Early identification of surfactant-requiring infants, mitigating drawbacks associated with delayed surfactant administration, and discerning the potential advantages of prophylactic surfactant with less invasive surfactant administration (LISA) in comparison to CPAP with rescue surfactant administration among extremely preterm infants are some of the key features being explored.^32,33,34

Mechanical ventilation 

While nCPAP is advocated as the preferred initial form of respiratory support, the failure rate of nCPAP and the necessity for intubation and invasive mechanical ventilation (IMV) remain elevated, particularly among extremely preterm infants. Given that all forms of invasive mechanical ventilation for immature lungs are believed to contribute to some extent to ventilator-induced lung injury, there is a hypothesis suggesting that minimising the use of ventilation could potentially lead to a decrease in BPD.

Therefore, the primary objectives in ventilatory management during the initial phases of respiratory distress syndrome are to ensure adequate oxygenation and ventilation while minimising the risk of ventilator-induced lung injury. In the context of NRDS, the neonate's pulmonary anatomy is characterised by a deficiency in surfactant, resulting in diminished compliance and reduced lung volume.

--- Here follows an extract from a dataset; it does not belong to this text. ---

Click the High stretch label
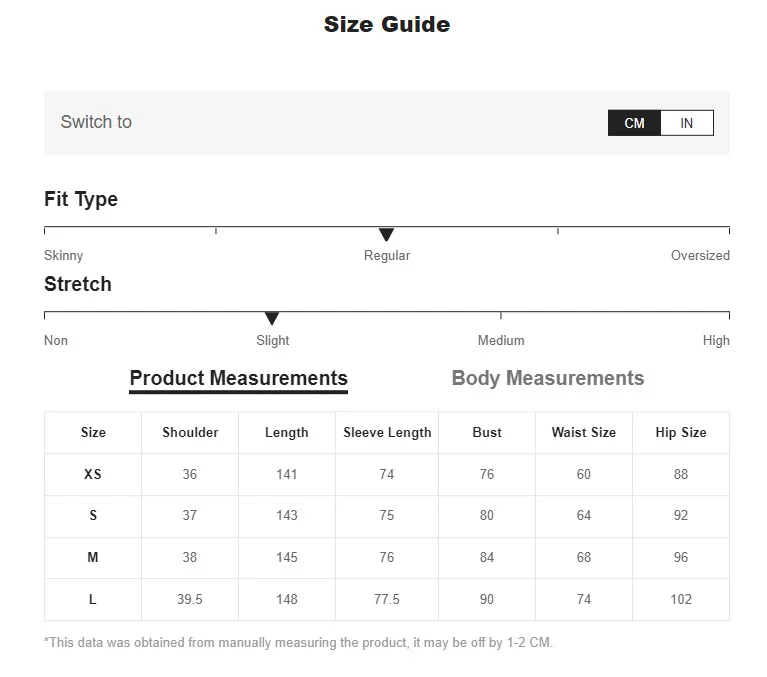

The expeditious administration of exogenous surfactant improves oxygenation in the lungs. Despite the swift improvement in oxygen saturation, the restoration of lung elasticity occurs gradually. Therefore, the medical team must discern this critical juncture and systematically taper the administered oxygen and ventilatory support, mitigating the risk of potential pulmonary harm.^26,35,36

Future directions 

Current research efforts have resulted in considerable advances in neonatal care for respiratory distress syndrome, including the development of numerous viable therapies that are noninvasive and targeted. Protocols governing mechanical ventilation and oxygenation are under review, with findings highlighting the inflammatory ramifications of short-term exposure to higher oxygen levels during invasive mechanical ventilation. Emerging evidence advocates for a paradigm shift in surfactant administration, favouring a selective approach over prophylactic use to mitigate BPD and mortality.

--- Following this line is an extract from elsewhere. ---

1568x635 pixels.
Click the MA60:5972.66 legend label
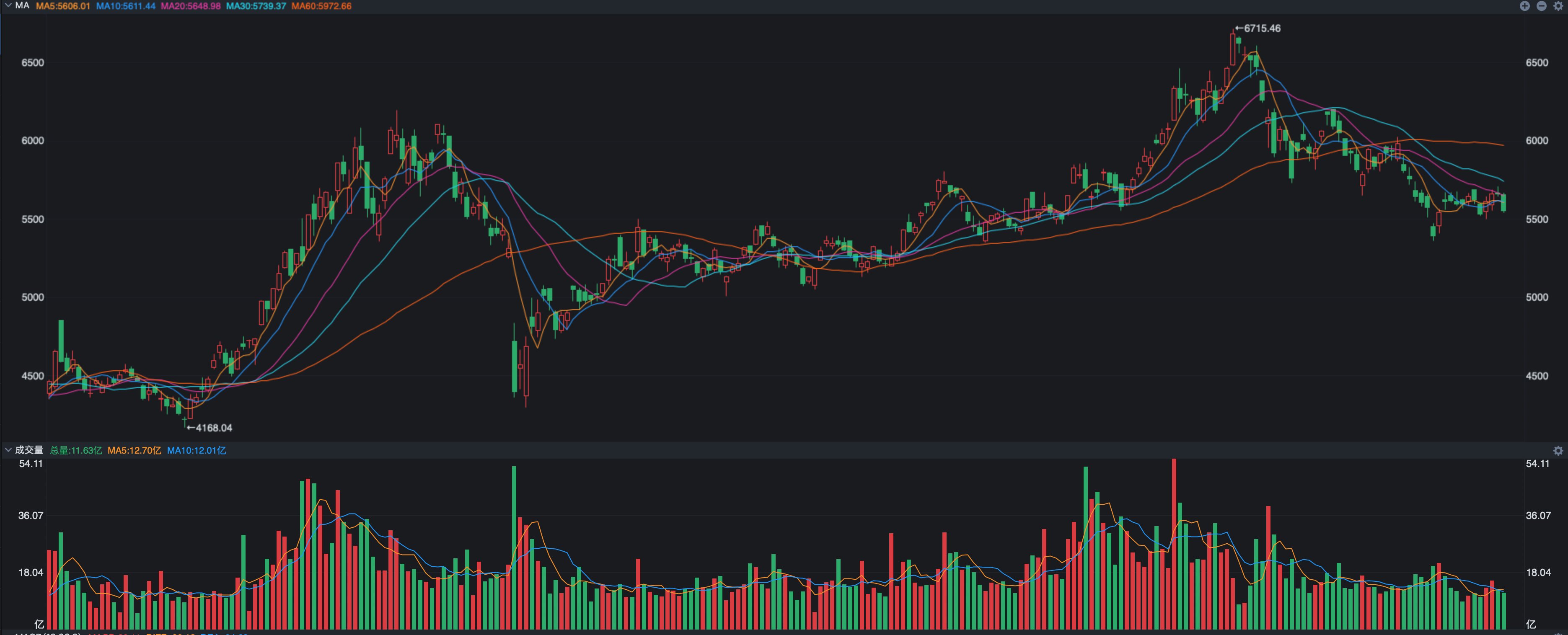[321, 6]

The use of nebulized surfactant is also being explored for its potential to diminish intubation requirements in preterm infants subjected to nasal CPAP. Early identification of surfactant-requiring infants, mitigating drawbacks associated with delayed surfactant administration, and discerning the potential advantages of prophylactic surfactant with less invasive surfactant administration (LISA) in comparison to CPAP with rescue surfactant administration among extremely preterm infants are some of the key features being explored.

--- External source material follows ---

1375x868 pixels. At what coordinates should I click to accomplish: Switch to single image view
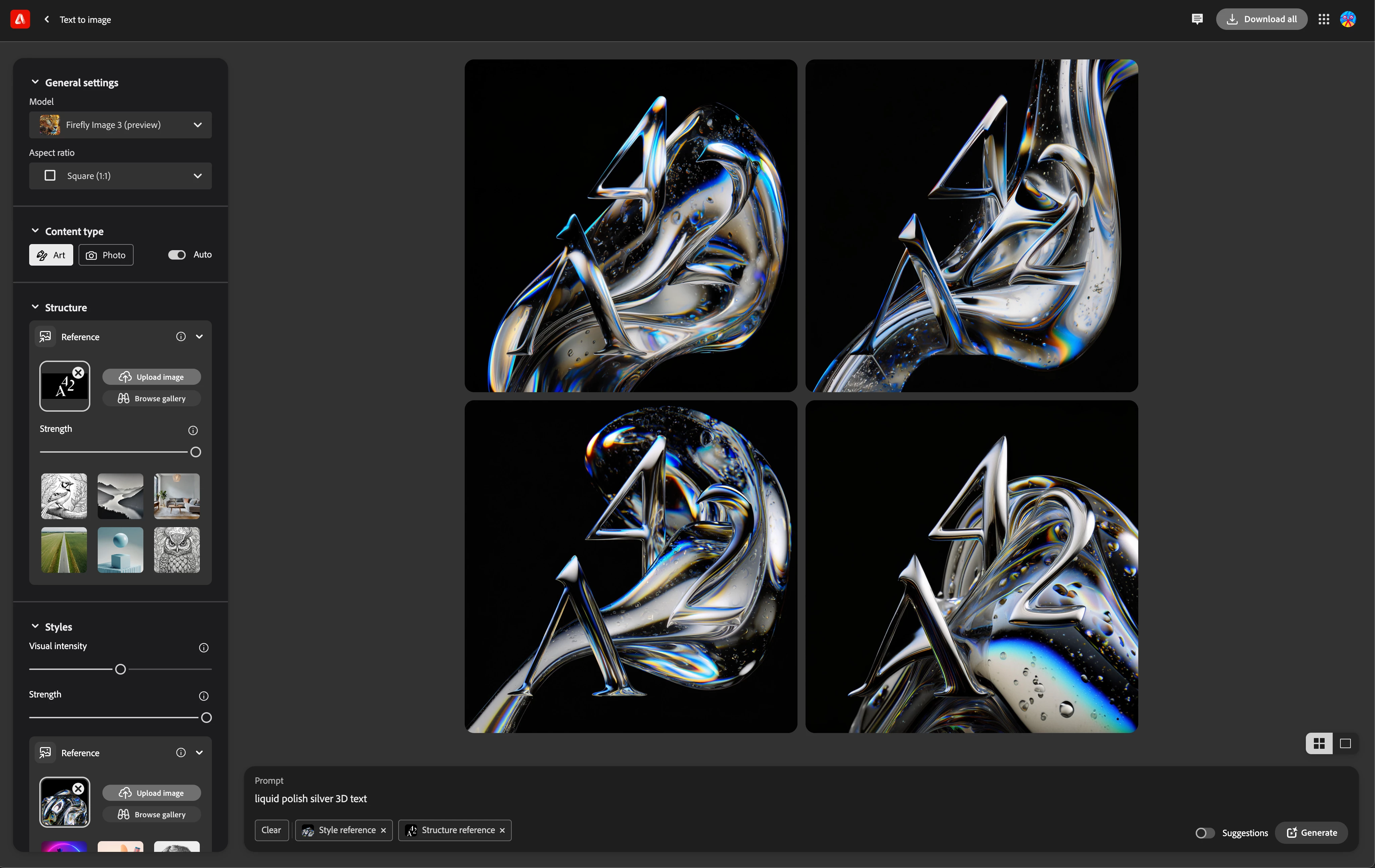pos(1345,743)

Along with the respiratory interventions, some research is also investigating the potential of nutrition as therapy. Notably, vitamin D and vitamin A supplementation, are subject to ongoing scrutiny for their roles in foetal lung maturation and BPD reduction, respectively.^{32,34,37,38,39}

Summary

Heartbreaking deaths and ground-breaking discoveries have underscored the history of newborn respiratory distress syndrome. We have come a long way from the preterm birth of Jacqueline Kennedy's son due to the unwavering efforts of researchers and medical professionals like Dr. William F. Bernhard. This article has examined the long-term effects, risk factors, symptoms, and causes of non-radiative diabetes syndrome (NRDS), exploring the importance of a multidisciplinary approach to treatment.

A variety of treatment options have been discussed, including non-invasive respiratory support such as nasal continuous positive airway pressure (nCPAP) and surfactant replacement therapy, while also looking ahead to potential future directions, including nebulized surfactant therapy and selective surfactant administration. It is of paramount importance that we combine sustained research, patient-centred care, and unwavering innovation to fight against NRDS and ensure that every newborn has the chance to have a good start in life.